The signing pipeline as a v1 default, not an opt-in.
Active-active HA with lease-scoped fencing, not leader election.
The trade-offs we said no to, and what they cost.

The frame

Before any of the trade-offs make sense, the frame:

PrexorCloud is a self-hosted orchestrator for the Minecraft network of one operator team. One controller, one operator team, fifty to five thousand Minecraft instances, on bare metal or a small VM fleet. That sentence is from the orientation page and it is the most load-bearing sentence we have written about the project. Every choice below follows from it.

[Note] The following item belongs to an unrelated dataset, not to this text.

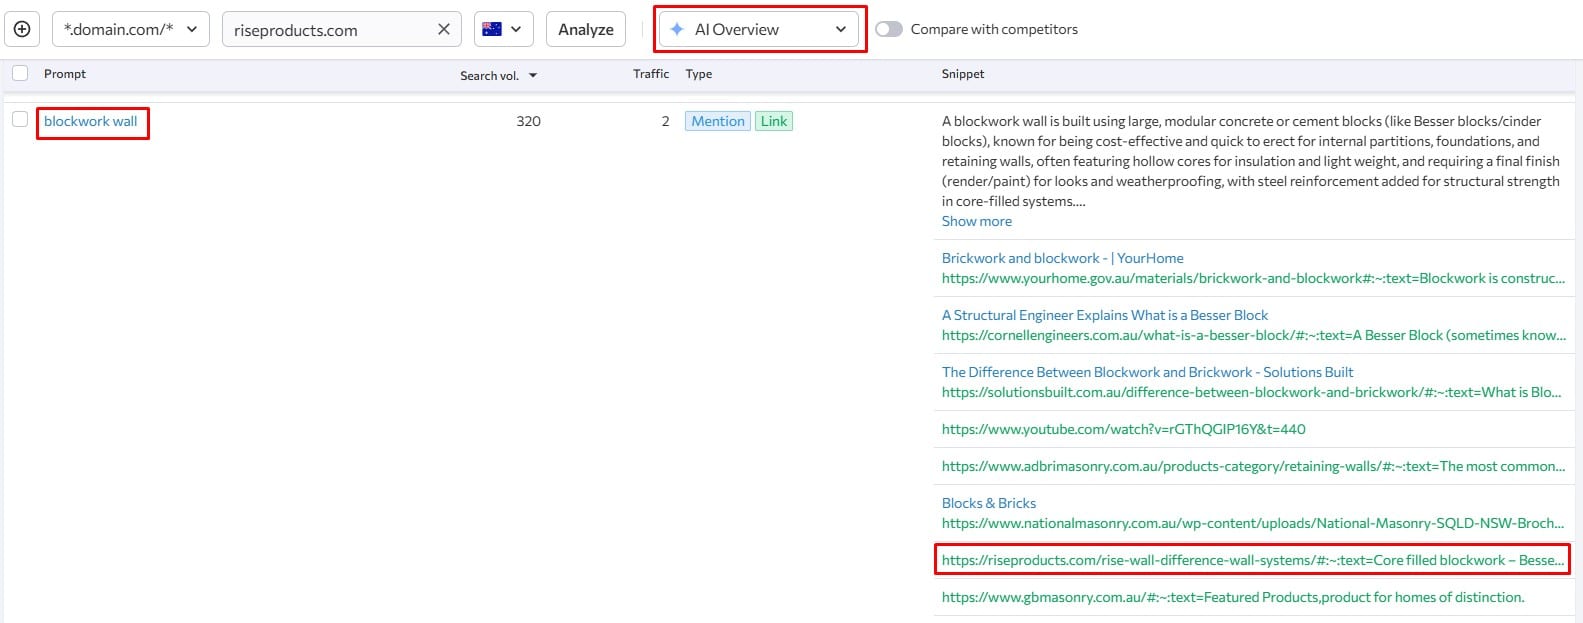Open the riseproducts.com source URL

1252,560
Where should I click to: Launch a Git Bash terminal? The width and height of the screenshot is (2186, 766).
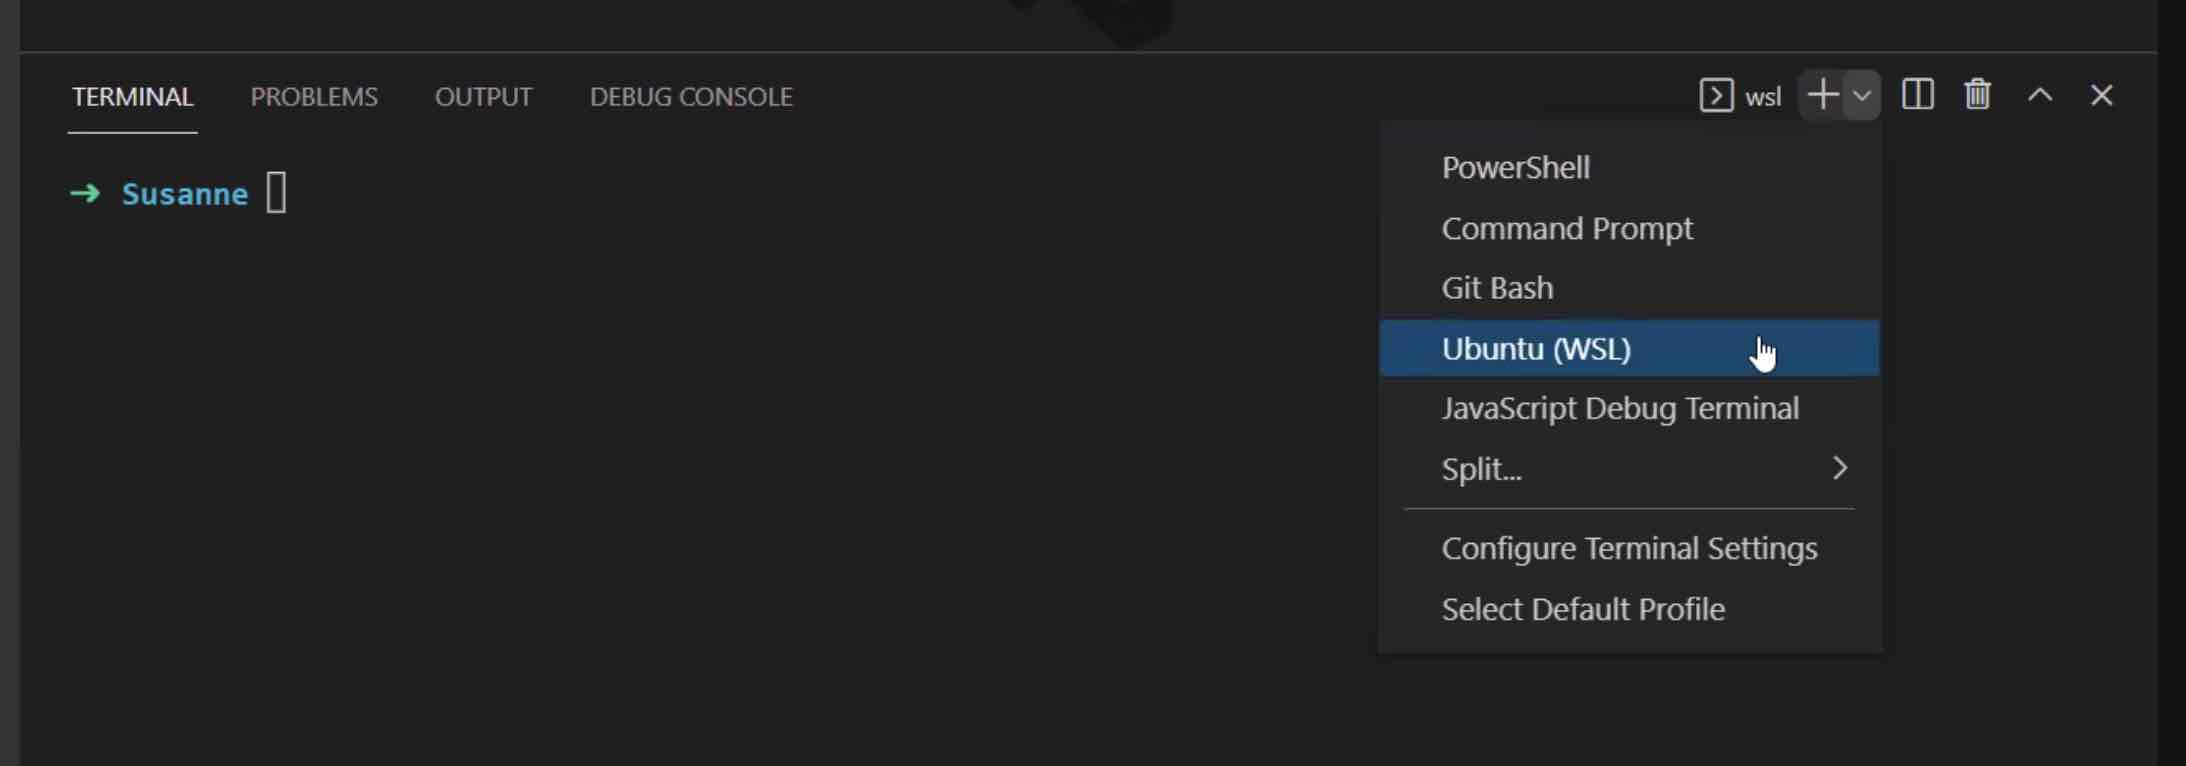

The frame rules out three adjacent products:

It is not a hosting panel. Pterodactyl and its descendants give end-users a panel to spin up servers on shared infrastructure. That is a multi-tenant product where the panel operator is not the network operator. PrexorCloud assumes those are the same person.
It is not a generic container scheduler. Kubernetes and Nomad schedule arbitrary workloads, and they do that well. They do not know what a Minecraft instance is, what a player connect event is, or what network composition means. We use Compose as the reference deployment shape because the inner loop the orchestrator runs is Minecraft-specific, not container-generic.
It is not a billing layer. There is no signup, no pricing, no managed offering. If you want a hosting business, the orchestrator is one component of it; we do not ship the others.

What is left is the gap that the existing OSS Minecraft orchestrators also occupy. So why shape ours differently?

Single-tenant by design

The first decision was that PrexorCloud would not try to be multi-tenant. One operator team, one cluster, one durable store. The RBAC model has roles for operator and viewer, but it does not pretend that two organisations share the same controller — the audit log, the secret rotation flow, and the JWT revocation surface all assume a single team’s threat model.

Single-tenant is not a feature, it is a load-bearing constraint. It lets us make several other choices that are awkward in a multi-tenant product:

Trusted workloads. A Minecraft instance is operator-controlled code; the operator chose the platform jar, the plugins, the world. Process isolation between instances is the host kernel’s job. We do not need per-instance containers, and not having them takes a substantial dependency surface out of the v1 supply chain.
One audit log, one operator surface. Every state-changing REST call writes to one MongoDB audit collection (Cluster Model lists it). There is no per-tenant view, no row-level filter, no “did this operator from organisation X have permission to read organisation Y’s events” question to answer.
Aggressive default fail-closed posture. The security page lists every public route the controller exposes — there are six, and four of them are health/version/login. Everything else is JWT-gated for operators or mTLS-gated for daemons or plugin-token-gated for in-server code. We can ship that posture by default because there is no marketplace of third-party tenants whose use-cases need to override it.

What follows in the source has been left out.